Pedestrian detection by learning a mixture mask model and its implementation
Introduction
Quickly and accurately detecting pedestrians in videos is an important ability for industrial electronics and intelligent systems [29], [38], [39]. Many applications such as intelligent transportation, smart cameras, and vehicle automation rely on accurate pedestrian detection. Due to the great application potential, real-time pedestrian detection can be deemed as one of the most important object detection tasks. However, because the appearance of a pedestrian varies significantly in terms of different poses and from different camera views, low-level visual descriptors might be unreliable due to feature misalignment or even missing features.

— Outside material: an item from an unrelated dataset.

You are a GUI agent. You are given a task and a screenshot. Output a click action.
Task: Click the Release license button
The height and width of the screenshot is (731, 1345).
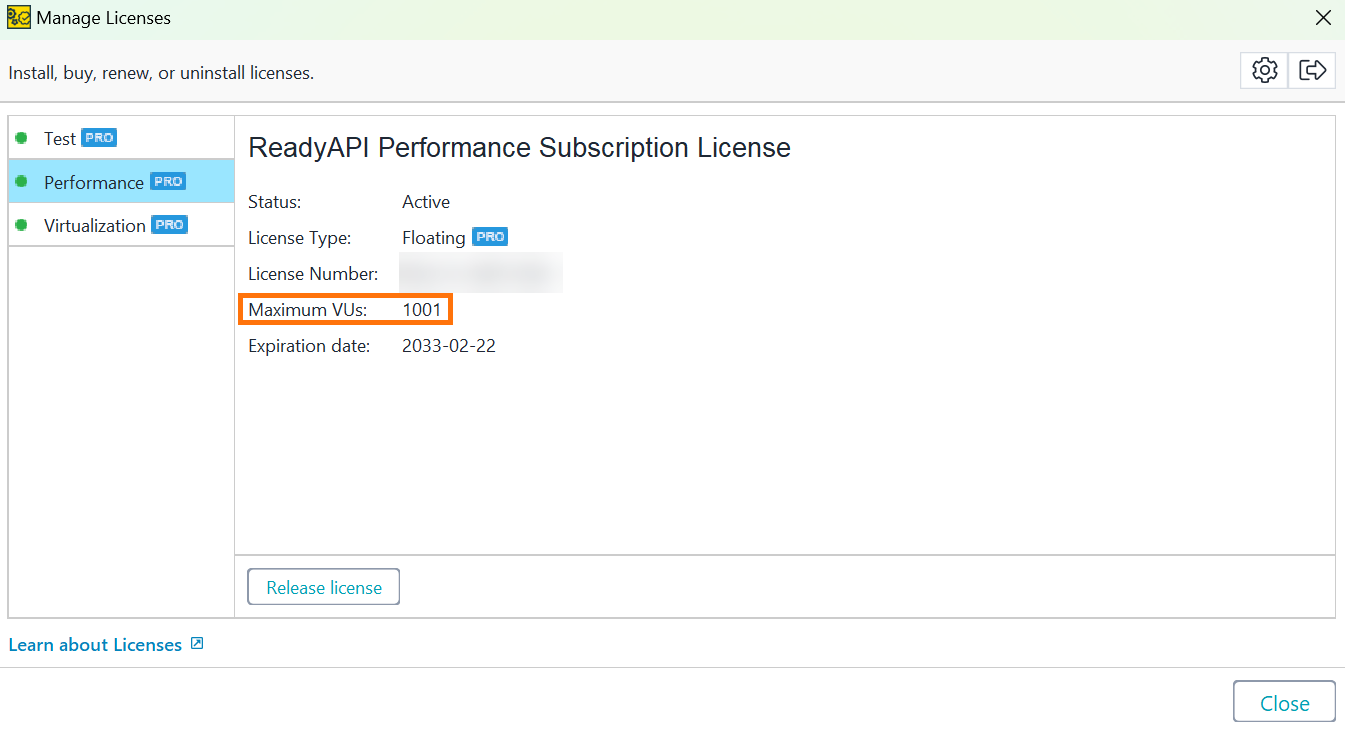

Conventional pedestrian detection approaches can be roughly categorized into the generative and the discriminative models. For the former, a rich variety of local descriptors such as shape cues [15], texture cues [12], human parts [20], and silhouettes [19] are detected first. Afterward, these local visual features [30], [35] or combinations of them [6] are fed into a pre-trained pedestrian model to form a class-conditional density function. In combination with the class priors, the posterior probability for the pedestrian class is typically calculated through a Bayesian inference process [10]. The main drawback of these models is the necessity of a large number of local features that are manually labeled at the training stage to cover the entire feature space. This is highly time-consuming and may be computationally intractable for real-world applications. For the discriminative models, the sliding window scheme is typically applied. A video frame is densely scanned at every possible position in every possible scale. For each sliding window, several visual descriptors such as histogram of gradient (HOG) [9], Haar wavelet [25], and intensity patch [2] are extracted. These visual descriptors are then processed by a subspace selection algorithm such as principle component analysis (PCA) and linear discriminant analysis (LDA) [33], [41], [42]. Afterward, they are fed into a classifier that is off-line trained from the labeled data. The classifier delivers positive responses to pedestrian areas and negative responses to background areas. As far as we know, support vector machine (SVM) [44] and AdaBoost [14], [32] are the two most well-known classifiers. The conference version of this work is proposed by Liu et al. [24], who describes a mixture mask model to detect pedestrians with different actions. Notably, Liu et al.’s model is implemented using C#, and the training and test phases of this model are highly time-consuming, which limits its applications in the real world. Compared with the generative pedestrian detection models, empirical results show that discriminative methods can easily lead to a higher accuracy and a real-time system response.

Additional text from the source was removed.